» **Exercise data**:
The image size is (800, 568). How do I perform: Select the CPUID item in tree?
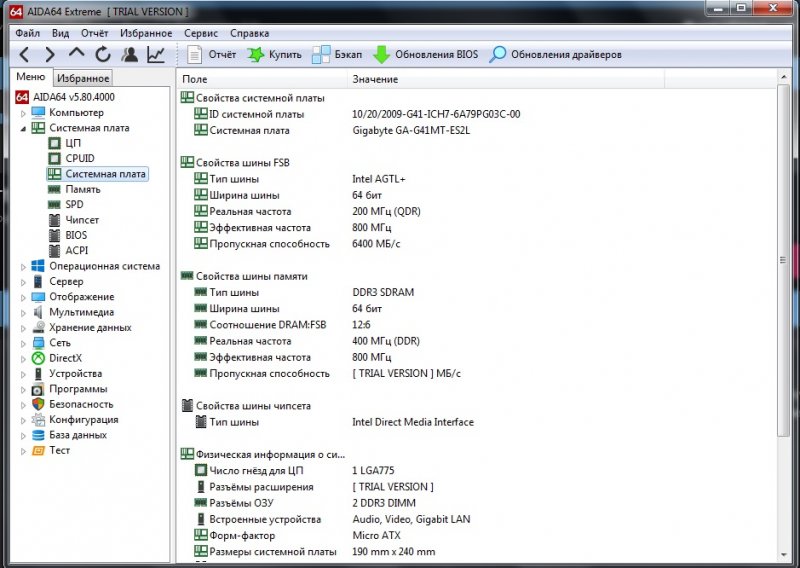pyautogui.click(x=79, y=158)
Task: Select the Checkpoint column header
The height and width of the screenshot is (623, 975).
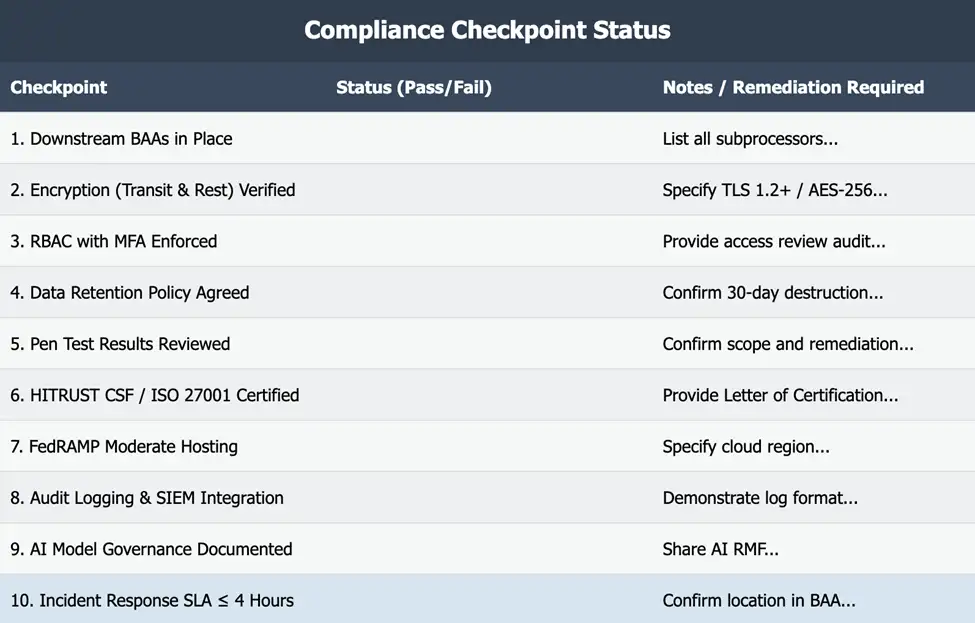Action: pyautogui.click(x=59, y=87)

---

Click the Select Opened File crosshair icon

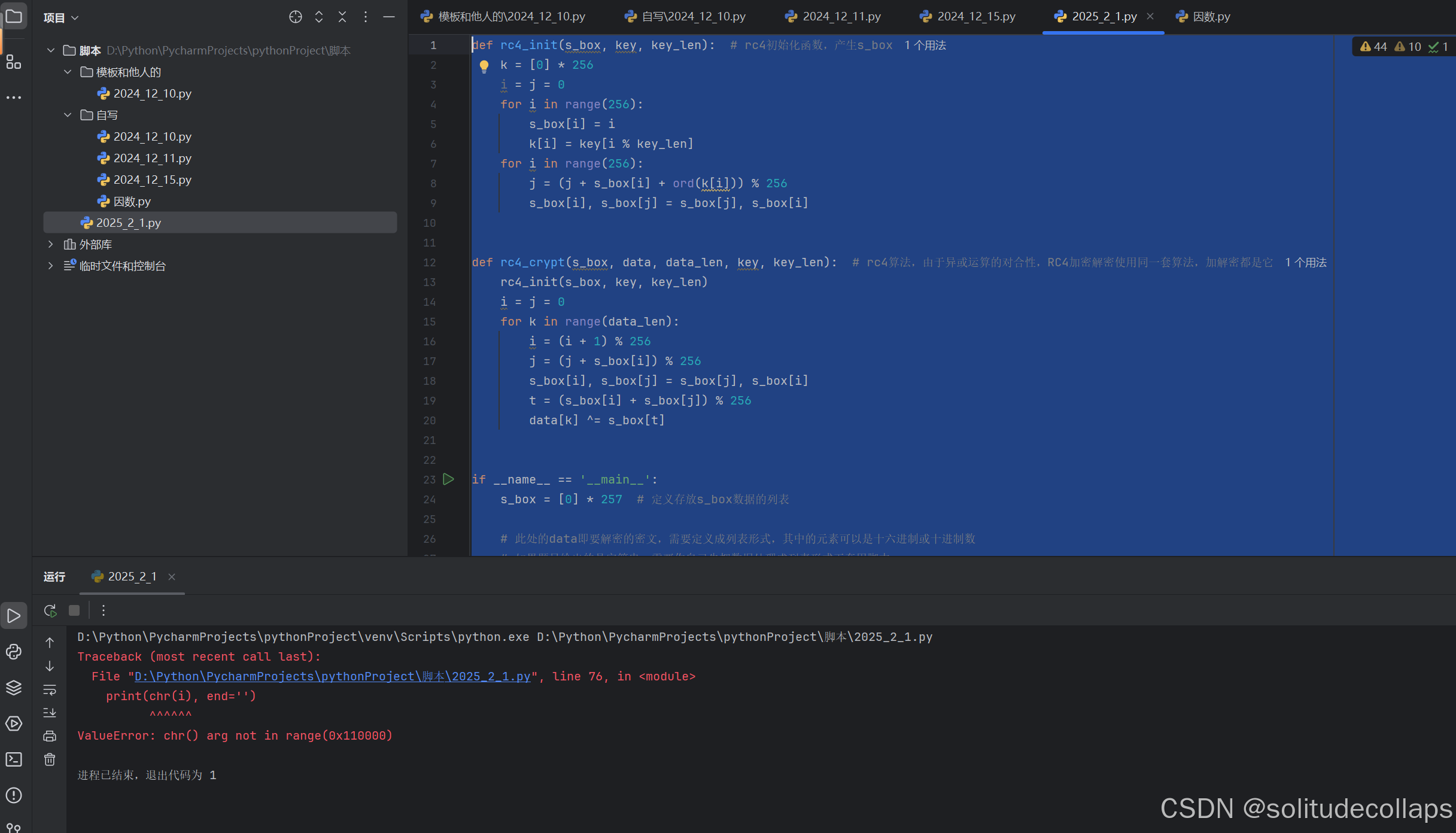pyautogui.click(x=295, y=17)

» **Given exercise**: Reproduce the entries in the stretch from the line containing "The image size" through the line containing "Action: pyautogui.click(x=59, y=87)", including their requests, and add 20 to every coordinate in the answers. Omit the pictures from your response.

» **Output of the exercise**:
The image size is (800, 568). How do I perform: Select the CPUID item in tree?
pyautogui.click(x=99, y=178)
Task: Select the Checkpoint column header
The height and width of the screenshot is (623, 975).
Action: pyautogui.click(x=79, y=107)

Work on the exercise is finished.